Soal Latihan
**a)** Apa isi pokok berita tentang kasus korupsi Krakatau Steel di bawah ini jika diringkas dalam dua kalimat?
**b)** Bagaimana kalimat "Tiga diantaranya adalah mantan direktur utama Krakatau Steel dan anak perusahaan." dari berita tentang kasus korupsi Krakatau Steel di bawah ini diterjemahkan ke dalam bahasa Inggris?

Cuplikan Halaman
News  

Kasus Korupsi Krakatau Steel Seret 5 Eks Petinggi, Negara Dirugikan Rp.6,9 Triliun

Jaksa Agung ST Burhanuddin saat menetapkan tersangka kasus dugaan koripsi di PT Krakatau Steel

Kasus dugaan korupsi proyek pembangunan pabrik blast furnace oleh PT Krakatau Steel pada tahun 2011 akhirnya menyeret lima orang jadi tersangka.

Tiga diantaranya adalah mantan direktur utama Krakatau Steel dan anak perusahaan.

Kepala Pusa tPenerangan Kejaksaan Agung, Dr Ketut Sumedana dalam keterangannya mengatakan, Direktur Penyidikan Jaksa Agung Muda Bidang Tindak Pidana Khusus telah menetapkan lima orang jadi tersangka korupsi.

Data Hasil Ekstraksi
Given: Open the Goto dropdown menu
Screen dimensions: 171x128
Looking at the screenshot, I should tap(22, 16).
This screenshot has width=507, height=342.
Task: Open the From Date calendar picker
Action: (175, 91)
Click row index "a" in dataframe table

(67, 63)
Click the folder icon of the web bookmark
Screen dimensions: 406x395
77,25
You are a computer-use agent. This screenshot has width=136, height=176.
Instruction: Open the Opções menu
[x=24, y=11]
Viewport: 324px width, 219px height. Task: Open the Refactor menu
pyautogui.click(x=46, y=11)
...
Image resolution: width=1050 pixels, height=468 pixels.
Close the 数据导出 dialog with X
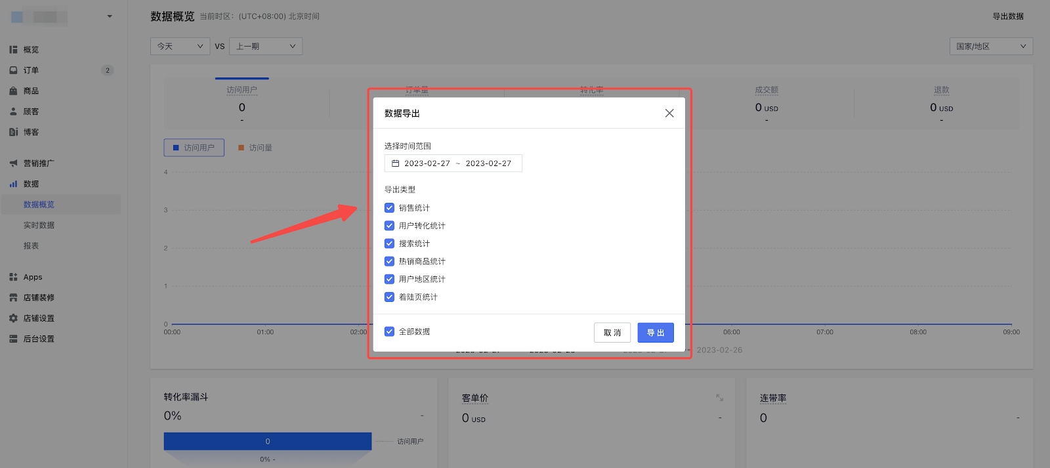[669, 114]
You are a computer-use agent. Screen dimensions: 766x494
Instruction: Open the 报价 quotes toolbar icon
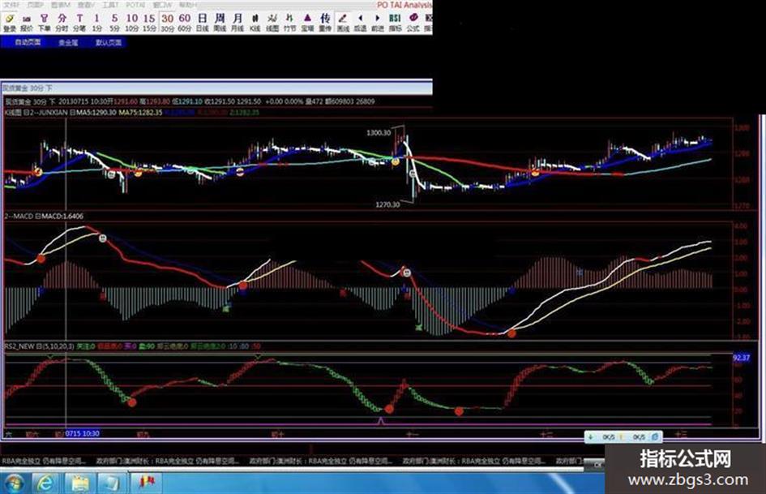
* * *
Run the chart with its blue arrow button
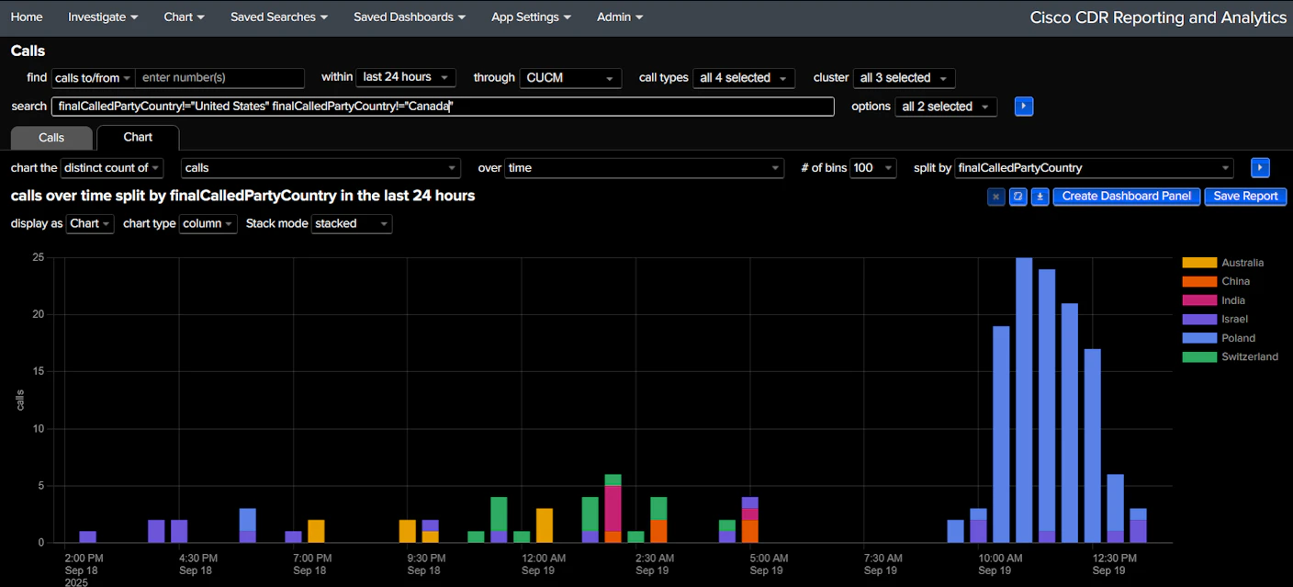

Hasil Latihan
**a)** Kasus dugaan korupsi proyek pembangunan pabrik blast furnace oleh PT Krakatau Steel pada tahun 2011 menyeret lima orang menjadi tersangka. Tiga di antaranya adalah mantan direktur utama Krakatau Steel dan anak perusahaan, dan negara dirugikan Rp6,9 triliun.

**b)** Three of them are former chief executives of Krakatau Steel and its subsidiaries.